Work to be completed >>
List every line of the listing below that contains the word "name", paying attention to uppercase and lowercase.

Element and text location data

· · · ·

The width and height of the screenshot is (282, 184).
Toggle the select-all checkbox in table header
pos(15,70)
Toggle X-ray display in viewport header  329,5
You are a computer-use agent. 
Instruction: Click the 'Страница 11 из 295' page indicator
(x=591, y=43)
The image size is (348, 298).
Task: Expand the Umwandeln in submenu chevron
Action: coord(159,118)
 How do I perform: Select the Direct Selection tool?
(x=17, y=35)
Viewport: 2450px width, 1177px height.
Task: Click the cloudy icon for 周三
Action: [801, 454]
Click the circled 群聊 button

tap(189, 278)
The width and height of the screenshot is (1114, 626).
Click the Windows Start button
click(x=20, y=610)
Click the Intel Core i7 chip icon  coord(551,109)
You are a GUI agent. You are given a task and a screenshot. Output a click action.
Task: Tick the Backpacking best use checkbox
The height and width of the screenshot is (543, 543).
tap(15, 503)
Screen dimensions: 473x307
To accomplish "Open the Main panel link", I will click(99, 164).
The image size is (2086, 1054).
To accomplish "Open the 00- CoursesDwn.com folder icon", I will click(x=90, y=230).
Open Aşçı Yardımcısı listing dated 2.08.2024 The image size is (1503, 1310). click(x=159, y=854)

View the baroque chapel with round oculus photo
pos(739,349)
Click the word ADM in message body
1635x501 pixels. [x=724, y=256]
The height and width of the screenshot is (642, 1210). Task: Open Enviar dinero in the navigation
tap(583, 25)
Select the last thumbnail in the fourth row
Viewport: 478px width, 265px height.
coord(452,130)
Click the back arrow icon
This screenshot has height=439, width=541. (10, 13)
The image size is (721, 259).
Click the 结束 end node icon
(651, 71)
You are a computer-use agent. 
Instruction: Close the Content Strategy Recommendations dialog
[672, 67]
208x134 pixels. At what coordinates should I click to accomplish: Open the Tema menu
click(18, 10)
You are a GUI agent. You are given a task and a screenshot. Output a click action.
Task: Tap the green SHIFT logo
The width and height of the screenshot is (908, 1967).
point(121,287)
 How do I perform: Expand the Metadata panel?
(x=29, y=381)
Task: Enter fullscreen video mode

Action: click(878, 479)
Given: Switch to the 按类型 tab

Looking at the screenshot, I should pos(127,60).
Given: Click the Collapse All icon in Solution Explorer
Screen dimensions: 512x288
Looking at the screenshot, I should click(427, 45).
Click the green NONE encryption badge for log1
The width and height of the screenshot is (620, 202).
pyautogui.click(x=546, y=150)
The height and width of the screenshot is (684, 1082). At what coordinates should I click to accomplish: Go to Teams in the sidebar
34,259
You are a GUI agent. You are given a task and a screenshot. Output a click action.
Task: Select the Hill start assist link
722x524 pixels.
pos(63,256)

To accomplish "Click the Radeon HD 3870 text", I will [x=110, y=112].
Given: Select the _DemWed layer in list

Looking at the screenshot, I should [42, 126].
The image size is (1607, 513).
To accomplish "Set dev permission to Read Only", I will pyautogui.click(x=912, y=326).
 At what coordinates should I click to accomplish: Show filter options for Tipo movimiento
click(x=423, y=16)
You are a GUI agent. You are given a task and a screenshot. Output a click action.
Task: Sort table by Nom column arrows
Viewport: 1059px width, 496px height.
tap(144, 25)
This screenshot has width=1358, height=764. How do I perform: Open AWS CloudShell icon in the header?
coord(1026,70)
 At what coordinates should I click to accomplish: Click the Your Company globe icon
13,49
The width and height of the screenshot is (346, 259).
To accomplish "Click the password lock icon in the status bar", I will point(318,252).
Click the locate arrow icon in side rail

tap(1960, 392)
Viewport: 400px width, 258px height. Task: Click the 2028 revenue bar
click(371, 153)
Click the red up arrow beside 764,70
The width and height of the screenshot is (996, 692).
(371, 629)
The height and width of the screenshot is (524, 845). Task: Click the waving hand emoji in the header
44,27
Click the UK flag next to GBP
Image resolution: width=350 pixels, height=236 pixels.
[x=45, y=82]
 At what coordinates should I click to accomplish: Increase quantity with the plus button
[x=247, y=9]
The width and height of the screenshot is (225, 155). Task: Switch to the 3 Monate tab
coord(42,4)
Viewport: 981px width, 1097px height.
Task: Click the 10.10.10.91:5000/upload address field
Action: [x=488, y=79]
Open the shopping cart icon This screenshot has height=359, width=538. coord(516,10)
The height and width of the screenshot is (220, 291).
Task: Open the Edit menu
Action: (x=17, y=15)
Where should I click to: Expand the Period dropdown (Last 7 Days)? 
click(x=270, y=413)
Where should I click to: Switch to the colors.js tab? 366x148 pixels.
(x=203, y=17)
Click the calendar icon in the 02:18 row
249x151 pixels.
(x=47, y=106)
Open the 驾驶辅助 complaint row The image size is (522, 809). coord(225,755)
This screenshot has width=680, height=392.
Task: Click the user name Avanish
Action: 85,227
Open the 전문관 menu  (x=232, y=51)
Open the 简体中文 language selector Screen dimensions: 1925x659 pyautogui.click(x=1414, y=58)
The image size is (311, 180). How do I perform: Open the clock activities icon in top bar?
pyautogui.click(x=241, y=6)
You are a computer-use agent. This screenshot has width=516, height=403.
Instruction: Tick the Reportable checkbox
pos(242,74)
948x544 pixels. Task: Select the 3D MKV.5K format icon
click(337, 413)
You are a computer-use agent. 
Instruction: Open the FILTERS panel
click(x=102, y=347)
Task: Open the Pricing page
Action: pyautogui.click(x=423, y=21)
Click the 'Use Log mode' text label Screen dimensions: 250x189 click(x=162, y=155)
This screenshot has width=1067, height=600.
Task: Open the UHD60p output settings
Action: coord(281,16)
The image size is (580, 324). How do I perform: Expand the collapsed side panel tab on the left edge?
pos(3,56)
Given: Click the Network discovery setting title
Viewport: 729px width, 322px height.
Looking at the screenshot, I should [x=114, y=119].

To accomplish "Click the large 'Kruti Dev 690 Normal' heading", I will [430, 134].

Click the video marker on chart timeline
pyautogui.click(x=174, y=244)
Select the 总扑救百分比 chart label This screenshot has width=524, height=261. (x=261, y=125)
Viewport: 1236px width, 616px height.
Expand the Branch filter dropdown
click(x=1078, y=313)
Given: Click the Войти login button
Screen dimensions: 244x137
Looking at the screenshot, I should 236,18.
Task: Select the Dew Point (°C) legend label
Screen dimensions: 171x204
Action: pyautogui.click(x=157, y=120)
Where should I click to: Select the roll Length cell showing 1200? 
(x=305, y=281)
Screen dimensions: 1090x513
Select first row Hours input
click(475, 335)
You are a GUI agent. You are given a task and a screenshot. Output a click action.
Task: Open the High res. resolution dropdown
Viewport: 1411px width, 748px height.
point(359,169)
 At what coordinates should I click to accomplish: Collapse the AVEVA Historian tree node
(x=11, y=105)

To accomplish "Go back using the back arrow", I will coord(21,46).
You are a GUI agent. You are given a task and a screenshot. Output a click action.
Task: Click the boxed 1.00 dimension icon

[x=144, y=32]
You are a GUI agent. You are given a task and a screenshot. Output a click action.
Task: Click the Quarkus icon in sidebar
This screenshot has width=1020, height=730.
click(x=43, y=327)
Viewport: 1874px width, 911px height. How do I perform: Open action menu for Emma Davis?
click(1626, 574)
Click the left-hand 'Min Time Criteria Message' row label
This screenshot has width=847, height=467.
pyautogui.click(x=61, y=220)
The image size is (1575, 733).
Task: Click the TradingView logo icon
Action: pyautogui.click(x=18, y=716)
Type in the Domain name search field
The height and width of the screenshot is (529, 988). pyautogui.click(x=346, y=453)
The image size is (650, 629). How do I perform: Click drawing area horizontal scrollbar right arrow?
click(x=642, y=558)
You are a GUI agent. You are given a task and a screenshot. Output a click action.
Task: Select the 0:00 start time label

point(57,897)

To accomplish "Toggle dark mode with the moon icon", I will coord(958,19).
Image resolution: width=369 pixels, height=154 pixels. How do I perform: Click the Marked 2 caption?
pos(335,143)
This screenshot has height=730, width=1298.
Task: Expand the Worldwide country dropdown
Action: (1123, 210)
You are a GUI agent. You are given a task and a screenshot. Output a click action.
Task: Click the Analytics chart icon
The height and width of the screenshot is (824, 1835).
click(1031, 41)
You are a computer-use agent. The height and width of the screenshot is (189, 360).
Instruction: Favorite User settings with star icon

· · · ·

Correct response >>
Task: Click the user name Avanish
Type in the Domain name search field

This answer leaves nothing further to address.